Work to be completed ▸ Print, from the listing below, the lines starting at the line containing "chesstu.be @ discord (1185, 18)" and ending at the line containing "#Red_Bra_Cumshot (560, 987)", exactly as they stand, and print nothing else.

Supplied records ▸
↓

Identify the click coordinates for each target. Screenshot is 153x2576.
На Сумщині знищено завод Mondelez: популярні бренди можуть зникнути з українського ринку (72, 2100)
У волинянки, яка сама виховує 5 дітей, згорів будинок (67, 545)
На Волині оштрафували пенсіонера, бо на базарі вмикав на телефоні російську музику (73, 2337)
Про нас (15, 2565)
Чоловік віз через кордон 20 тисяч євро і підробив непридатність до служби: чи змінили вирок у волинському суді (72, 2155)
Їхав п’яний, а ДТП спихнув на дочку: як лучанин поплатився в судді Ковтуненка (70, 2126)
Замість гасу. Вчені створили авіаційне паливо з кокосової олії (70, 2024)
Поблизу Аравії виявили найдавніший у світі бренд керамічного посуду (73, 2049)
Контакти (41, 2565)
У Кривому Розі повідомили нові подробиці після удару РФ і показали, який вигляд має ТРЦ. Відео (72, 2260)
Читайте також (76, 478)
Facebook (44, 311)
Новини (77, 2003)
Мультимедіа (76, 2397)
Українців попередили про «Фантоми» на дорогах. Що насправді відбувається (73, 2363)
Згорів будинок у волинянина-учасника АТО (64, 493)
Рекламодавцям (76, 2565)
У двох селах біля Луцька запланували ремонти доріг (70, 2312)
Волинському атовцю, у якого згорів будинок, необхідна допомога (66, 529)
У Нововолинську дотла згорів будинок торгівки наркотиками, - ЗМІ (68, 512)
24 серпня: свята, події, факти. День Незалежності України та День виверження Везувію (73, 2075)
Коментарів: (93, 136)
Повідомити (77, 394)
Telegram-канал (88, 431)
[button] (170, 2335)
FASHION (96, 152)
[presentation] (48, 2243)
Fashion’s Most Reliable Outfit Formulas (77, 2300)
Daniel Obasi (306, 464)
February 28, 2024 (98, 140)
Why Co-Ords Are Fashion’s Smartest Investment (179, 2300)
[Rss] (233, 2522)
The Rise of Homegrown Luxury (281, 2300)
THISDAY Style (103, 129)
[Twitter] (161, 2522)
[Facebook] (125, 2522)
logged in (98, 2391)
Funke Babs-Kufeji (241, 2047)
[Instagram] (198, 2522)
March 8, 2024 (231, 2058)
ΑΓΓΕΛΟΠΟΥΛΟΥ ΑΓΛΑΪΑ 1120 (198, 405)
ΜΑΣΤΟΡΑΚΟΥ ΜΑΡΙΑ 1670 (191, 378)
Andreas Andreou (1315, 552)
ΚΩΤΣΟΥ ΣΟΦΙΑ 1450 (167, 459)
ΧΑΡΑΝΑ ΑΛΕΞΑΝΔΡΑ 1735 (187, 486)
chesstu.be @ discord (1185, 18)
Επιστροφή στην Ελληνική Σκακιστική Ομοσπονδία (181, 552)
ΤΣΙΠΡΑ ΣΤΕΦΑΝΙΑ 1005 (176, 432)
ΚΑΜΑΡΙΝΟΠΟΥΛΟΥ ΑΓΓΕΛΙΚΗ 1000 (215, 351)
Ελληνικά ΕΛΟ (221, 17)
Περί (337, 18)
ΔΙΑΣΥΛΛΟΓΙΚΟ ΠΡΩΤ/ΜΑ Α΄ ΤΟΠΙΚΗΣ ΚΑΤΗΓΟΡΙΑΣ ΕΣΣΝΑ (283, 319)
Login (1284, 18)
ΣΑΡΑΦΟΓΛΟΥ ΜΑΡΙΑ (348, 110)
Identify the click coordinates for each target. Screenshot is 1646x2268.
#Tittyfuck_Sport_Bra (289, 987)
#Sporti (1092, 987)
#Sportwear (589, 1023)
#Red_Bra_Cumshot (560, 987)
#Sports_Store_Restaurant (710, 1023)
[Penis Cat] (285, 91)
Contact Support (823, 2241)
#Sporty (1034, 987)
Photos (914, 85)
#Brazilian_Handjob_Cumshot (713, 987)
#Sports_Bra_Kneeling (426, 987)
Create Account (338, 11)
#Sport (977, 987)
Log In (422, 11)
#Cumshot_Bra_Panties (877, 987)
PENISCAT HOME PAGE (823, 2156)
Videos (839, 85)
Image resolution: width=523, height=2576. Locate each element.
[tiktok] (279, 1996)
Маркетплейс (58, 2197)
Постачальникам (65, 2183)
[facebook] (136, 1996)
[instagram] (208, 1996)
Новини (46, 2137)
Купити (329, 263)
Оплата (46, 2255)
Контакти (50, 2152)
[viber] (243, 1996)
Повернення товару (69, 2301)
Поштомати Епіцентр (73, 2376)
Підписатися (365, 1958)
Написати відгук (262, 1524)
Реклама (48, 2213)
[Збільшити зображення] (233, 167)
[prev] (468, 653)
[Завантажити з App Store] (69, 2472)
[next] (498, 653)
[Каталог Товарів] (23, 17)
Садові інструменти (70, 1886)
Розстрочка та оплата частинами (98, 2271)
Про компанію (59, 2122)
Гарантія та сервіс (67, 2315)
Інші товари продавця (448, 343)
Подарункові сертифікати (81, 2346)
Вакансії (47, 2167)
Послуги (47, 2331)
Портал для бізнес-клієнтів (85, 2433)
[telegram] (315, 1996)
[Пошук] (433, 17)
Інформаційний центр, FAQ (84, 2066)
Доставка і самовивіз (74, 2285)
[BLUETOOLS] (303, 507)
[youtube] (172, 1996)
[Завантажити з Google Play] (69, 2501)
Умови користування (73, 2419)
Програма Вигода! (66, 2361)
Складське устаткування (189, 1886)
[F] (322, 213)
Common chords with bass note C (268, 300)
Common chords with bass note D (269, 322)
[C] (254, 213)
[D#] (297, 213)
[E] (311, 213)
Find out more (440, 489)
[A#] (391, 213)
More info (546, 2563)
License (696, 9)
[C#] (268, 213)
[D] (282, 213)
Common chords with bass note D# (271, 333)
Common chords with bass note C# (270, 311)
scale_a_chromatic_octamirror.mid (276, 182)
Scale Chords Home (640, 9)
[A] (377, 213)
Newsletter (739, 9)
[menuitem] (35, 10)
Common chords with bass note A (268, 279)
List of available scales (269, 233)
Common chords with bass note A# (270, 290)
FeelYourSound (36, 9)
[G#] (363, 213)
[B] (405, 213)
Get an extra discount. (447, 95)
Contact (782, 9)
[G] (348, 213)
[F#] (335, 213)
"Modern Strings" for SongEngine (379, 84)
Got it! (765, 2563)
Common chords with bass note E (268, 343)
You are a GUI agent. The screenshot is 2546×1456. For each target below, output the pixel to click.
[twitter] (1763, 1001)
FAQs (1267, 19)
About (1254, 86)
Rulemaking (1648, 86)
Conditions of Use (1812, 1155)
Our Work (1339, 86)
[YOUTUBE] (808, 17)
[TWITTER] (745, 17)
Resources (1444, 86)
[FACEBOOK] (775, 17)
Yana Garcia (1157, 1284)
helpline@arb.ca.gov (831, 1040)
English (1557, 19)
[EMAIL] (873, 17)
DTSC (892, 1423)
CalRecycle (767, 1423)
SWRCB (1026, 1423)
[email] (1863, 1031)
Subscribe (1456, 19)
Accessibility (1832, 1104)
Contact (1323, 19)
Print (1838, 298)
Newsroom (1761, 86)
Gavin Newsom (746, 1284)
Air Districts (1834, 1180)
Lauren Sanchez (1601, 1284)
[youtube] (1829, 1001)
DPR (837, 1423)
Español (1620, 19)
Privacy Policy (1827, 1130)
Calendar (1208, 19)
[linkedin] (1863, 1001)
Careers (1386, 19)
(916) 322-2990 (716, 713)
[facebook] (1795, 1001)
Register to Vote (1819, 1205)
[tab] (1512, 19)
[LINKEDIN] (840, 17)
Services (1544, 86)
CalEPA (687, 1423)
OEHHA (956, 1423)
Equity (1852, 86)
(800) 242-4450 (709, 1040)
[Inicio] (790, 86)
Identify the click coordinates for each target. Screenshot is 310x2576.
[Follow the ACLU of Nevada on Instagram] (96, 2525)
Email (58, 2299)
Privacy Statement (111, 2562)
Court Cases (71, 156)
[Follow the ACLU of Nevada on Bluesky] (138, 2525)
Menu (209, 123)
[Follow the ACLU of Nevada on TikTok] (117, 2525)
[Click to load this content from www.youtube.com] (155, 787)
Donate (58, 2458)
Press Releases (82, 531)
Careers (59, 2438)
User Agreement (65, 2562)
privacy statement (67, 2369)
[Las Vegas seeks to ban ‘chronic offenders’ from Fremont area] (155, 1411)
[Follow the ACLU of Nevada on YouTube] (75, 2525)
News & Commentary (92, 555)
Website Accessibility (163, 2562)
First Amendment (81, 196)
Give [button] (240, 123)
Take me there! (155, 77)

↑

Solution for this task ▸
chesstu.be @ discord (1185, 18)
Επιστροφή στην Ελληνική Σκακιστική Ομοσπονδία (181, 552)
ΤΣΙΠΡΑ ΣΤΕΦΑΝΙΑ 1005 (176, 432)
ΚΑΜΑΡΙΝΟΠΟΥΛΟΥ ΑΓΓΕΛΙΚΗ 1000 (215, 351)
Ελληνικά ΕΛΟ (221, 17)
Περί (337, 18)
ΔΙΑΣΥΛΛΟΓΙΚΟ ΠΡΩΤ/ΜΑ Α΄ ΤΟΠΙΚΗΣ ΚΑΤΗΓΟΡΙΑΣ ΕΣΣΝΑ (283, 319)
Login (1284, 18)
ΣΑΡΑΦΟΓΛΟΥ ΜΑΡΙΑ (348, 110)
Identify the click coordinates for each target. Screenshot is 1646x2268.
#Tittyfuck_Sport_Bra (289, 987)
#Sporti (1092, 987)
#Sportwear (589, 1023)
#Red_Bra_Cumshot (560, 987)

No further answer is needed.